In other words, for far too many people, the more things have changed, the more things stayed the same. And while globalization and technology have opened up new opportunities, have driven remarkable economic growth in previously struggling parts of the world, globalization has also upended the agricultural and manufacturing sectors in many countries…
And the result of all these trends has been an explosion in economic inequality. It’s meant that a few dozen individuals control the same amount of wealth as the poorest half of humanity. That’s not an exaggeration, that’s a statistic. Think about that...
… Russia, already humiliated by its reduced influence since the collapse of the Soviet Union, feeling threatened by democratic movements along its borders, suddenly started reasserting authoritarian control and in some cases meddling with its neighbors. China, emboldened by its economic success, started bristling against criticism of its human rights record; it framed the promotion of universal values as nothing more than foreign meddling, imperialism under a new name.

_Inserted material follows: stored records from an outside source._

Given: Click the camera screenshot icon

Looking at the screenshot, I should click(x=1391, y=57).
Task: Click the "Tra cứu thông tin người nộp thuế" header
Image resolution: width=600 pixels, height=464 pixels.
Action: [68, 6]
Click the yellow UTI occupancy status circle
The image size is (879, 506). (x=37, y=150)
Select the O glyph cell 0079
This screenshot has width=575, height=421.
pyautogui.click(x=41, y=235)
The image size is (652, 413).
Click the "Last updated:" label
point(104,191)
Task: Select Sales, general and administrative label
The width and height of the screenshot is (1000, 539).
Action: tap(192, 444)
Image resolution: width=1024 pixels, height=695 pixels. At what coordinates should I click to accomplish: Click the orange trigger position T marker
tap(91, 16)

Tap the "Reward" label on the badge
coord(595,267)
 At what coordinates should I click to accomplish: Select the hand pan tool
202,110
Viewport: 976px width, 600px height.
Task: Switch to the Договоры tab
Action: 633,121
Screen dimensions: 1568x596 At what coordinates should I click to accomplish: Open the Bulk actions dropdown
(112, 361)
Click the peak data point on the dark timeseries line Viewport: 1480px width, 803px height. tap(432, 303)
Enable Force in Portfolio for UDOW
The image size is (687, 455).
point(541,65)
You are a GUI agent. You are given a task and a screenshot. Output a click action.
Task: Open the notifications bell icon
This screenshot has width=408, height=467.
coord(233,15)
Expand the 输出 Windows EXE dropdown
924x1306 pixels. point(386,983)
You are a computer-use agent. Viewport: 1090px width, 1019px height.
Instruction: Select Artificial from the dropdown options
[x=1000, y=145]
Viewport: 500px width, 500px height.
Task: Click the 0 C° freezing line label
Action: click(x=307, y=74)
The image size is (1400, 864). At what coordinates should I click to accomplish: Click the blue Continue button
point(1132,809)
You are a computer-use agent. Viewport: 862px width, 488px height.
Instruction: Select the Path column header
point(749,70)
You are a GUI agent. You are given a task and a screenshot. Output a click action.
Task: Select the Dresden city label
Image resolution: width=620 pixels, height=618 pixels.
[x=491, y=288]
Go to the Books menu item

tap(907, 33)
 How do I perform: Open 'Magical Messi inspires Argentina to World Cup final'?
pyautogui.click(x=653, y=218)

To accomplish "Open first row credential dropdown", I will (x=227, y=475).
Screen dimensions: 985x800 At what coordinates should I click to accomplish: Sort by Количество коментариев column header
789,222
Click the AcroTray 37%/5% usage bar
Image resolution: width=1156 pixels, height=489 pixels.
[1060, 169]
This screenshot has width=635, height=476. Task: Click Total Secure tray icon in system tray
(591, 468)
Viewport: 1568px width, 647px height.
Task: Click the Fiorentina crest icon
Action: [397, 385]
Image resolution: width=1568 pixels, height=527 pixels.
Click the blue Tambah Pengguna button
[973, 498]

Within the United States, within the European Union, challenges to globalization first came from the left but then came more forcefully from the right, as you started seeing populist movements — which, by the way, are often cynically funded by right-wing billionaires intent on reducing government constraints on their business interests — these movements tapped the unease that was felt by many people who lived outside of the urban cores; fears that economic security was slipping away, that their social status and privileges were eroding, that their cultural identities were being threatened by outsiders, somebody that didn’t look like them or sound like them or pray as they did…
Look around. Strongman politics are ascendant suddenly, whereby elections and some pretense of democracy are maintained — the form of it — but those in power seek to undermine every institution or norm that gives democracy meaning. In the West, you’ve got far-right parties that oftentimes are based not just on platforms of protectionism and closed borders, but also on barely hidden racial nationalism…
The free press is under attack. Censorship and state control of media is on the rise. Social media — once seen as a mechanism to promote knowledge and understanding and solidarity — has proved to be just as effective promoting hatred and paranoia and propaganda and conspiracy theories.
So on Madiba’s 100th birthday, we now stand at a crossroads — a moment in time at which two very different visions of humanity’s future compete for the hearts and the minds of citizens around the world. Two different stories, two different narratives about who we are and who we should be. How should we respond?
Go read the whole speech. Everyone who loves the idea and ideals American democracy needs to.